··· Texto proporcionado ···

El Dr. Guillermo Ceballos Serra, profesor de ESEADE, nos habla de la importancia de formar equipos de la alta dirección que sean capaces de armonizar procesos internos y externalizados, liderar personas sobre las que no se ejerce autoridad funcional ni jerárquica y construir confianza frente a los escenarios de incertidumbre, y desarrollar mediciones eficientes de las contribuciones de los recursos humanos, entre otros aspectos.

En los últimos 30 años hemos asistido como nunca, a continuos procesos de transformación de las organizaciones, procesos de fusiones y adquisiciones, reestructuraciones, ejercicios de múltiples reingenierías, en pos de mejorar la performance corporativa en la manera de gerenciar sus negocios.

Las compañías, en general, han virado de las integraciones verticales a las asociaciones horizontales, acortando los niveles de toma de decisión, achicando las estructuras y el número de colaboradores.

Es evidente que estas cosas no ocurren porque sí. La globalización, la economía digital, el conocimiento compartido, economías de escala, obsolescencia precoz de los productos, tecnología, mayores exigencias y microsegmentación de los clientes y otro ciento de buenas razones han redefinido no ya los organigramas corporativos sino los mapas completos de los procesos de las organizaciones.

Los cambios son constantes en busca de la estructura justa para un momento determinado, acompañados de nuevas técnicas de management que desarrolla alguna consultora o gurú en boga y que los ejecutivos ponemos en práctica, a veces sin haberlas profundizado debidamente.

Sin duda, las estructuras organizativas favorecen o perjudican el desempeño de las personas y la consecución de las estrategias, procesos y objetivos. Pero la estructura más adecuada, aquella que refleje más acabadamente la naturaleza del negocio, de la actividad y las necesidades del cliente, será de muy poca utilidad sino está acompañado de un alto desempeño en sus equipos de gestión.

En general, las organizaciones trabajan mucho en la formación de equipos medios, pero aunque se habla y es objeto de análisis, no se pone tanto énfasis a la hora de trabajar en la construcción de los equipos de alta dirección; cuando por su importancia intrínseca son quienes cuentan con la mayor responsabilidad por el cumplimiento de los planes de negocio.

···

▶ _Instrucciones_
Explique en una a tres oraciones por qué el texto sobre los equipos de alta dirección considera importante la construcción de esos equipos. Los registros provienen de otra fuente.

··· Datos proporcionados ···

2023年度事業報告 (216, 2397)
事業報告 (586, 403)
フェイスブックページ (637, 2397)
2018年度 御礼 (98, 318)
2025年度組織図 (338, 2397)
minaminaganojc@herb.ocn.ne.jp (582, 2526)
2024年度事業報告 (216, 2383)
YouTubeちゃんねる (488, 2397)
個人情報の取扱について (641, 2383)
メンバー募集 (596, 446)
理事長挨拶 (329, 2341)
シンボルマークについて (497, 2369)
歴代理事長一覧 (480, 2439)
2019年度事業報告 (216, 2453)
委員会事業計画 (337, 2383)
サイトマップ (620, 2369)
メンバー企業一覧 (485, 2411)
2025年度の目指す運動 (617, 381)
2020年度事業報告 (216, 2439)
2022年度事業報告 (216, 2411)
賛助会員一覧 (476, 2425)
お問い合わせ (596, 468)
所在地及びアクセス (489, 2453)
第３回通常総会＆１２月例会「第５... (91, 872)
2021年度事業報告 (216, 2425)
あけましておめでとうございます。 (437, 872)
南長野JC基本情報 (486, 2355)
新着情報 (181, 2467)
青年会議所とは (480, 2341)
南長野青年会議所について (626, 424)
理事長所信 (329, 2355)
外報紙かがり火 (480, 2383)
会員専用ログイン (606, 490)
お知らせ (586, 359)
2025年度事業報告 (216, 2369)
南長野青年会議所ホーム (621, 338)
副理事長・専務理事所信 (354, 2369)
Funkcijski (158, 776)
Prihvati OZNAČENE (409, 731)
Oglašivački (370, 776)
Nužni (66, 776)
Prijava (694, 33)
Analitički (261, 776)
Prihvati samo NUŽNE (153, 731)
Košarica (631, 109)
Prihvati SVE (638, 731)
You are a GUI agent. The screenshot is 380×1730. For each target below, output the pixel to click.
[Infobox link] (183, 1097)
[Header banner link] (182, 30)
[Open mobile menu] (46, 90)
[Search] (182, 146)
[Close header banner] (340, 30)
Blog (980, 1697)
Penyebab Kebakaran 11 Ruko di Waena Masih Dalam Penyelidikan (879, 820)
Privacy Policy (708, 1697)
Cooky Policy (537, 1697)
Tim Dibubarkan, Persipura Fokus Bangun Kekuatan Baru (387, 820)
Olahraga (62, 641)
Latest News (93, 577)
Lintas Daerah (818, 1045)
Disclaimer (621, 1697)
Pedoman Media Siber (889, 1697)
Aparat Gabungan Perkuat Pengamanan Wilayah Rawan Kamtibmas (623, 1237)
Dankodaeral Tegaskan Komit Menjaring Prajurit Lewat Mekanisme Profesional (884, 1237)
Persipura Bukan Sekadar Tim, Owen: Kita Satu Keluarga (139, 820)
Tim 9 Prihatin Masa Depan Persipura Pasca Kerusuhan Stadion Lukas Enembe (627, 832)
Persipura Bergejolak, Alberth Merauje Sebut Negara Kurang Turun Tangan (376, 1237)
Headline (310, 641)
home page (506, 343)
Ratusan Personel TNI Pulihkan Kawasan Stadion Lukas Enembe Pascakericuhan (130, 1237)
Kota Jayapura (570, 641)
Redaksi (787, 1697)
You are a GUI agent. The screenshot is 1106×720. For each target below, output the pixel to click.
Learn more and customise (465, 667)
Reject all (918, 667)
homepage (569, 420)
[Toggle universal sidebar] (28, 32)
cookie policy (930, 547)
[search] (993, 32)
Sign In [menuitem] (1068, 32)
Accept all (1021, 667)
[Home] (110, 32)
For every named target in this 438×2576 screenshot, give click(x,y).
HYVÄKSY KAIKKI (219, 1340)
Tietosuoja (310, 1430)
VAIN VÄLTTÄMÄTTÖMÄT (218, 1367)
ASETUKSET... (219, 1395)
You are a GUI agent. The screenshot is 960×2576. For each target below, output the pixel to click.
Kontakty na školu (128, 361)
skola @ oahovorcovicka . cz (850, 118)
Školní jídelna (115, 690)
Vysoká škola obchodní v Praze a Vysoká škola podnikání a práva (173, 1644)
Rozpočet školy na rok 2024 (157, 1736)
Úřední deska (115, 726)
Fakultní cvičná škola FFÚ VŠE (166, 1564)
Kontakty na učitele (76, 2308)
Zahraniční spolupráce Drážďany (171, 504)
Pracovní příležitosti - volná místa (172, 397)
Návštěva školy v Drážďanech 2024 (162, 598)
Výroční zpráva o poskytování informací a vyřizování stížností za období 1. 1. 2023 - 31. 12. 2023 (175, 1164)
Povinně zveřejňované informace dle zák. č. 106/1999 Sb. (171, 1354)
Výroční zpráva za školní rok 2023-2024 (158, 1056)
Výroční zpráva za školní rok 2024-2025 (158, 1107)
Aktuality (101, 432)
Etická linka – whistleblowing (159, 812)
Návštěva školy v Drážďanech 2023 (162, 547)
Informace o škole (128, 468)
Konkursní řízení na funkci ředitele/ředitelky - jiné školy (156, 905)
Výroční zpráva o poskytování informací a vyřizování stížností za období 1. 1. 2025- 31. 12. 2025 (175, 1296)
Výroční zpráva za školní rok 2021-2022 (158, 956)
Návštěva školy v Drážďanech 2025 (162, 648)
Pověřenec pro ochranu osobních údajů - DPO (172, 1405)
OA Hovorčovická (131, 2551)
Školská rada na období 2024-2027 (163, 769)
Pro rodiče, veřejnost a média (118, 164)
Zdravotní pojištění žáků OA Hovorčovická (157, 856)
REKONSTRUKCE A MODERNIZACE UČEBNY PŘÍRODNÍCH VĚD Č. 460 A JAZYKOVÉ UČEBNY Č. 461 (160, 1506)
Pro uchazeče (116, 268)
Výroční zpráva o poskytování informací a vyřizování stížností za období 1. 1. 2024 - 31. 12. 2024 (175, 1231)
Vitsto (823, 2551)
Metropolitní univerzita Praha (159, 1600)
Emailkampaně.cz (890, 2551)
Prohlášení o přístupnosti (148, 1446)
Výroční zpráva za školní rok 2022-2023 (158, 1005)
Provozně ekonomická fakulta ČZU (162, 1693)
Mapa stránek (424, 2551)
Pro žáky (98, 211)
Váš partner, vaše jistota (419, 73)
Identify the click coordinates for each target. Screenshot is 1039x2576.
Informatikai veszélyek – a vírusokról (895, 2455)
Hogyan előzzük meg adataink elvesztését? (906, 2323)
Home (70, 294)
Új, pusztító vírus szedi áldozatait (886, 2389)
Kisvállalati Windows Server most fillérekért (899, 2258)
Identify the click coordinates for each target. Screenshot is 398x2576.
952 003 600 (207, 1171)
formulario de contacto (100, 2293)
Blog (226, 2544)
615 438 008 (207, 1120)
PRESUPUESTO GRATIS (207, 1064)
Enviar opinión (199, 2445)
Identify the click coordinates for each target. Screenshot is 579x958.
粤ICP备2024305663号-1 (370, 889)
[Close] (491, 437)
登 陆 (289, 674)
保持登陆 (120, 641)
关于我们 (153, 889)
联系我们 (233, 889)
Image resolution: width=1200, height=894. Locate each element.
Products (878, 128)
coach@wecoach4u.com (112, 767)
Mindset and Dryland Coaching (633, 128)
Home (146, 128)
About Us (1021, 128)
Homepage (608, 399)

···

▶ _Resultado_
Por su importancia intrínseca, los equipos de alta dirección son quienes tienen la mayor responsabilidad por el cumplimiento de los planes de negocio. Sin embargo, las organizaciones trabajan mucho en la formación de equipos medios y no ponen tanto énfasis en construir los de alta dirección.